The arbitration will of course strictly state that the rights and obligations of the parties in dispute and all states in the UNCLOS 1982, which are related to maritime zones, continental shelf and maritime features like islands, reefs, rocks and coral reefs, are based on UNCLOS 1982. There will be a restatement of the principles of international maritime law.

The arbitration will likely give an interpretation of Article 121 (3) of UNCLOS, which stipulates that "Rocks which cannot sustain human habitation or economic life of their own shall have no exclusive economic zone or continental shelf." This step is taken because, thus far, there is no clarity about the meaning of "rocks" or stones. Prof. Hasyim Djalal provided a definition of Article 121 (3) with the existence of a population of at least 50 people, the existence of fresh water, soil for agriculture and an area sufficient for fishing. However, that academic definition needs to get confirmation through a binding legal decision. The interpretation of stones included in the category of Article 121 (3) will give legal certainty on the meaning of Article 121 (3)
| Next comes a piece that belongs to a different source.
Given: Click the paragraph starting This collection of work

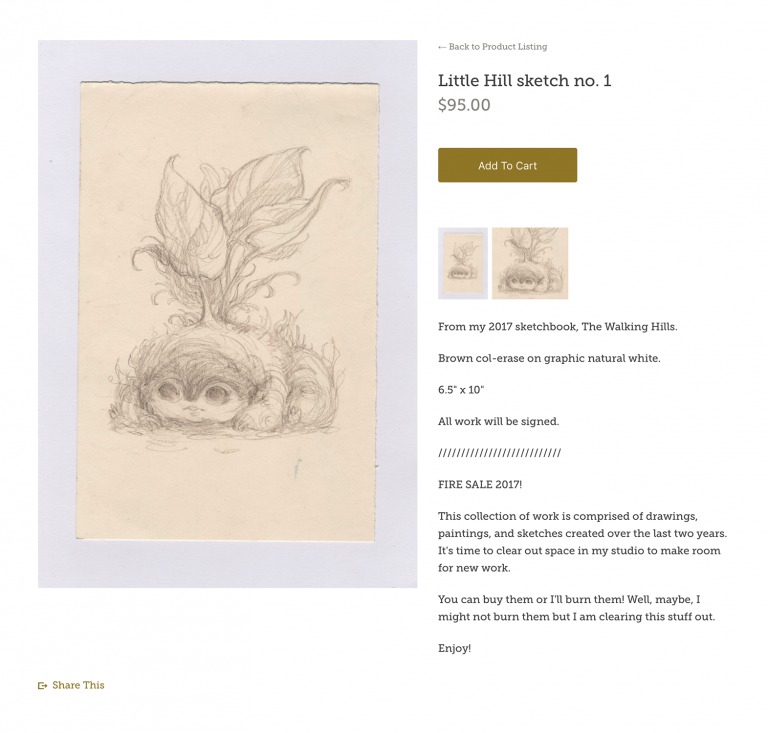Looking at the screenshot, I should [x=582, y=542].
The arbitration is predicted to provide an explanation, the requirements and application on what is meant by historic rights and its relation to UNCLOS 1982, which does not recognize historic rights. This is important for the certainty of international maritime law. The arbitration will likely give a legal assessment on the disputed nine dash line and its associations with UNCLOS. What needs to be observed is the stance of the arbitration against the status of the nine dash line in the maritime zone claims and whether the arbitration will state explicitly that this claim is invalid or simply express it indirectly.
Impact on Indonesia

Fifth, we need to consider the impact on Indonesia. Indonesia is not a party in this arbitration and also not a party in the dispute of sovereignty over LTS territories. The arbitration decision will only be binding on the parties in dispute. However, the decision will have an impact on Indonesia through the interpretation of UNCLOS, both in connection with the LTS region and outside.
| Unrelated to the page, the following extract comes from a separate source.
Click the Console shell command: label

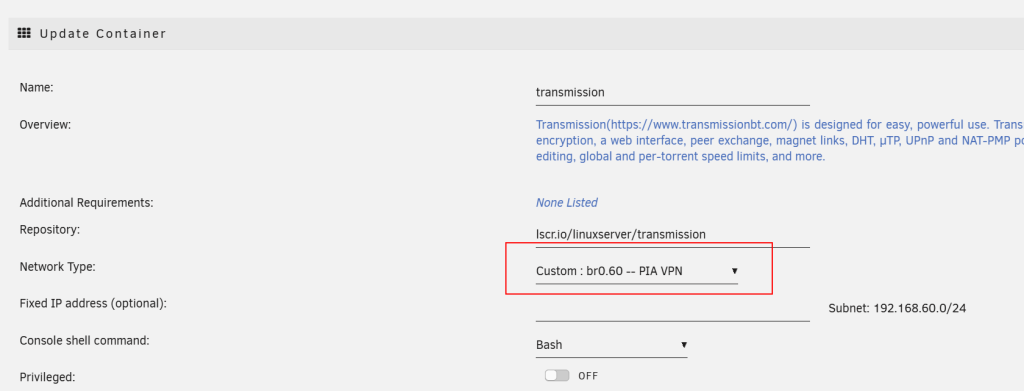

This decision will add a new dimension to managing disputes in the LTS. Meanwhile, the arbitration interpretation of Article 121 (3) will have wide impacts for Indonesia as an archipelagic country that still has a number of maritime boundaries that have to be resolved through negotiations. Palau, for example, still uses the Helen Reef, a coral group in the Pacific Ocean, as a basis to claims on the 200 nautical miles zone. If the arbitration states that the such a feature gets only a sea area of 12 nautical miles, claims of Indonesia's EEZ in the Pacific will get legal confirmation that will be beneficial for Indonesia. The interpretation of Article 121 (3) is predicted to be referred to by a number of countries in maritime boundary negotiations and can eventually become a legal reference.
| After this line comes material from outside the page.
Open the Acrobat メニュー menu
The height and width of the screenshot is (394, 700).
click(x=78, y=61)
Sixth, let us consider the impact on Indonesia's strategic environment. The arbitration can lead to polarization, if not managed properly, will eliminate the unity of ASEAN and the centrality of ASEAN in the region. The exit of the UK from the European Union (Brexit) is not a mere academic discussion, but there is a real possibility of replication in ASEAN. Indonesia as one of the founders of ASEAN and the biggest ASEAN country, which has thus far applied the "tut wuri handayani" leadership style (a leader must provide ethics and self-esteem) and not a dominance style in the region, needs to play its leadership role to maintain the unity and centrality of ASEAN.

Regardless of whether the above predictions are all correct, all wrong, correct in part, or wrong in part, the most important thing for us is that as an UNCLOS country party, Indonesia must comply with the UNCLOS and not provide an UNCLOS alternative version by submitting unreasonable maritime claims. Indonesia's real strength at sea is not only the Navy, but also compliance with international law, because since the beginning, the archipelagic country was born not from an expedition and an expansion of military power, but from the strength of arguments and the pens of Indonesian diplomats.

The arbitration will also be very good for international legal education for the Indonesian nation and should be used as mandatory material at universities and training courses for the enforcers of the law of the sea.